═══ Records for this task ═══

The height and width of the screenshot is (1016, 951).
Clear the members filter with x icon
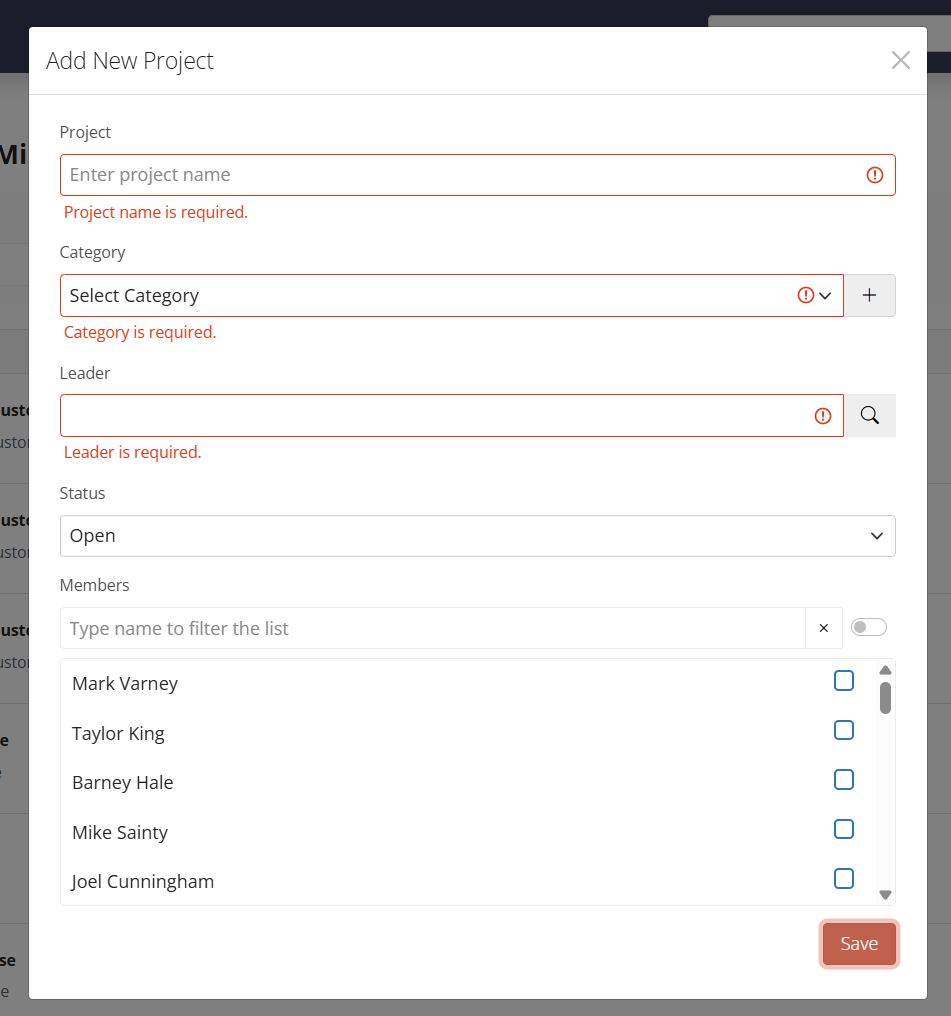[823, 628]
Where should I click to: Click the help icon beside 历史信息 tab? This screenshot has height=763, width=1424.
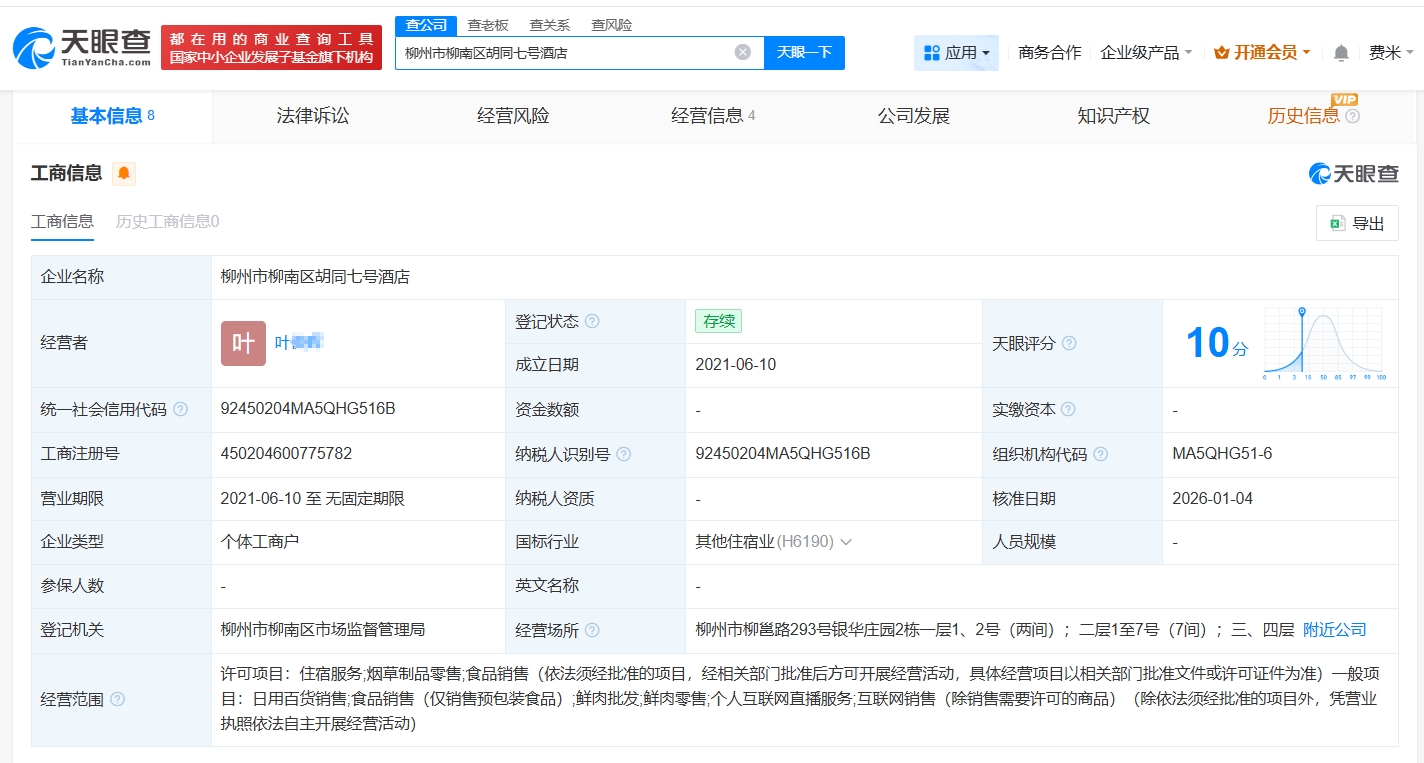pos(1353,117)
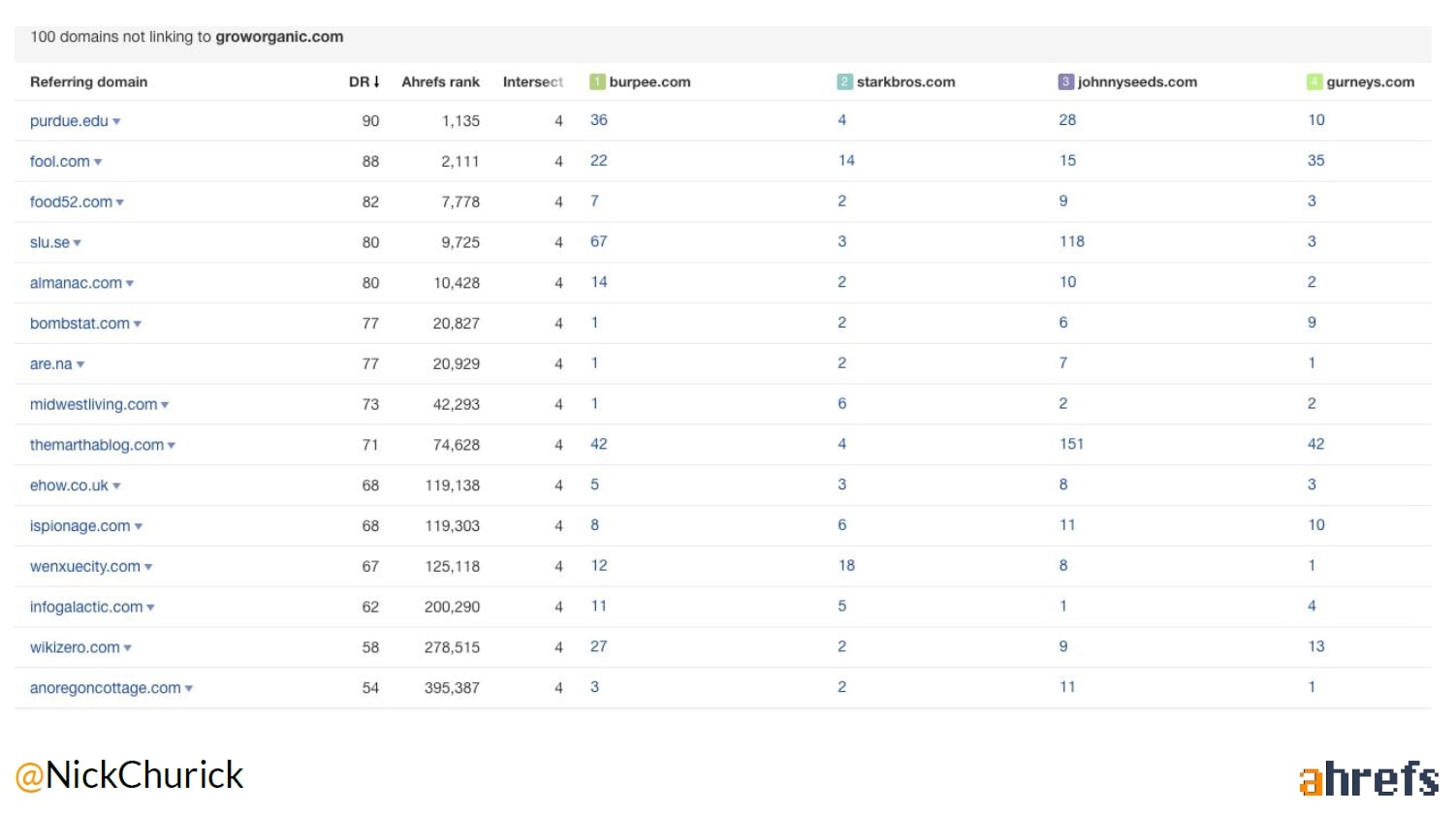Open the food52.com referring domain link
The image size is (1456, 814).
click(x=71, y=203)
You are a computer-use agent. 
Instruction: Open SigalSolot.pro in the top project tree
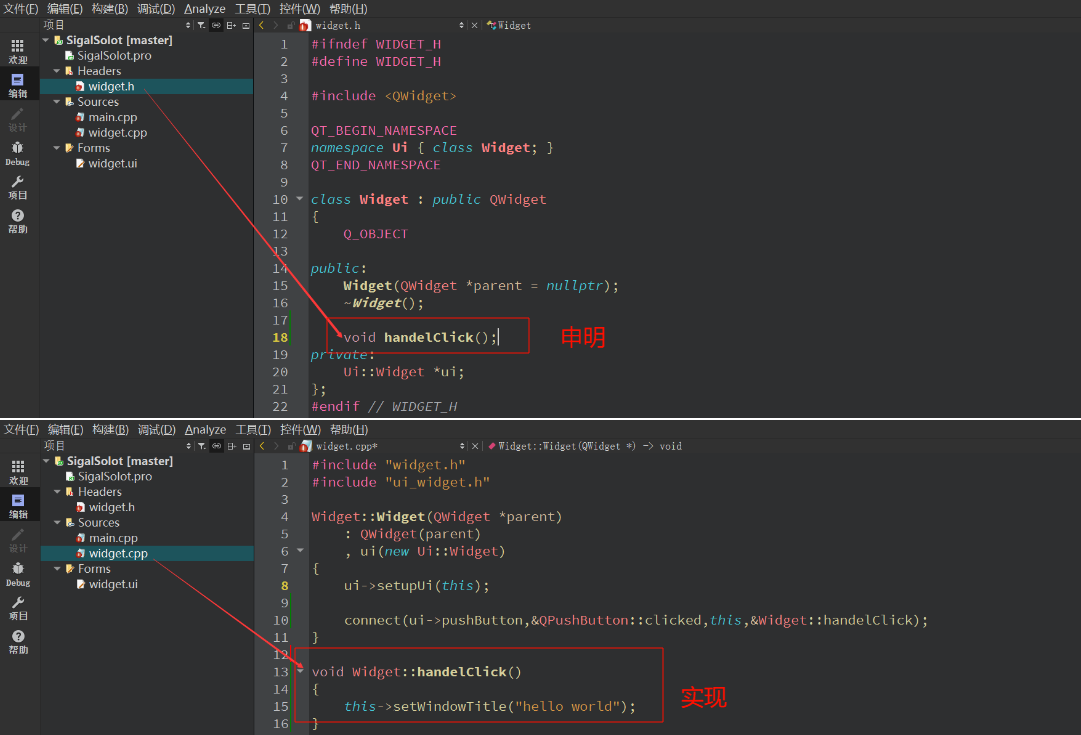(114, 56)
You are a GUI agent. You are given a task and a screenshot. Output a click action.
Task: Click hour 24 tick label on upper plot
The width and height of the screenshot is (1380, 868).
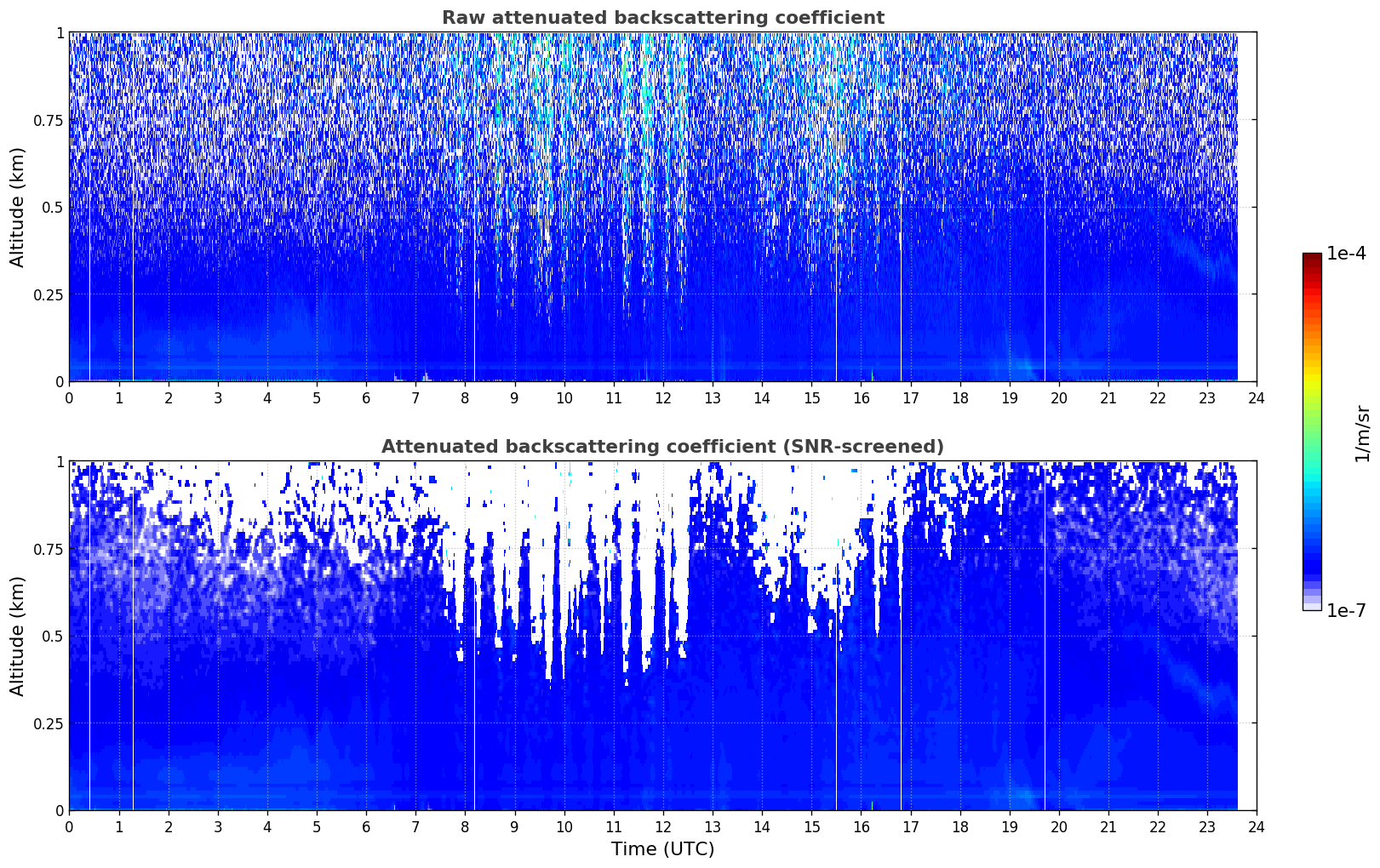[1257, 397]
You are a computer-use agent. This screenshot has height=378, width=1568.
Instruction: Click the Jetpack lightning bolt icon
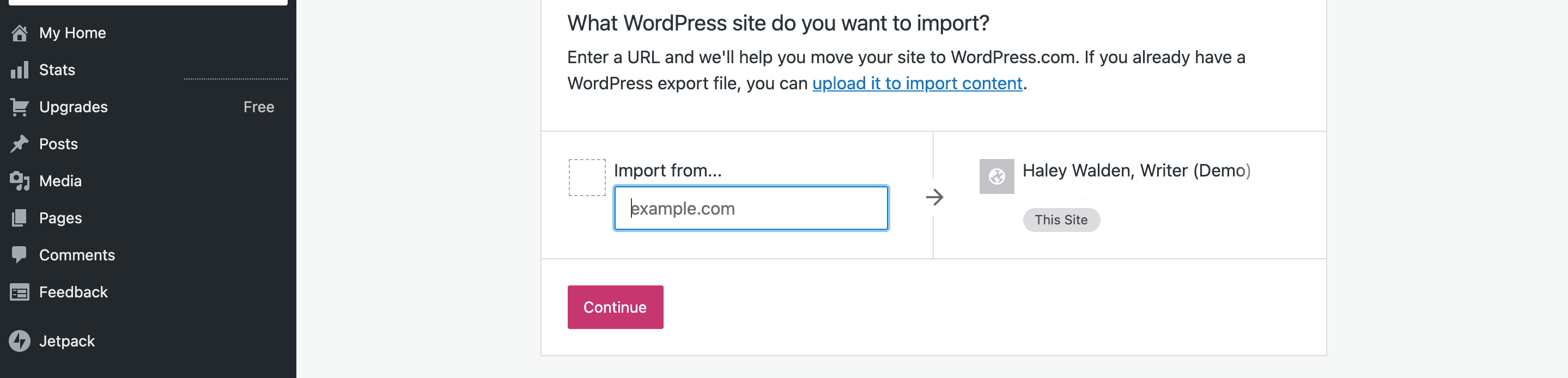[20, 341]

═══

§ Assigned task
Repeat the records above exactly. Pictures do not belong in the copy.

§ Answer space
The height and width of the screenshot is (1016, 951).
Clear the members filter with x icon
[823, 628]
Where should I click to: Click the help icon beside 历史信息 tab? This screenshot has height=763, width=1424.
pos(1353,117)
Open the food52.com referring domain link
The image size is (1456, 814).
click(x=71, y=203)
You are a computer-use agent. 
Instruction: Open SigalSolot.pro in the top project tree
(114, 56)
You are a GUI agent. You are given a task and a screenshot. Output a click action.
Task: Click hour 24 tick label on upper plot
The width and height of the screenshot is (1380, 868).
[1257, 397]
You are a computer-use agent. This screenshot has height=378, width=1568.
Instruction: Click the Jetpack lightning bolt icon
[20, 341]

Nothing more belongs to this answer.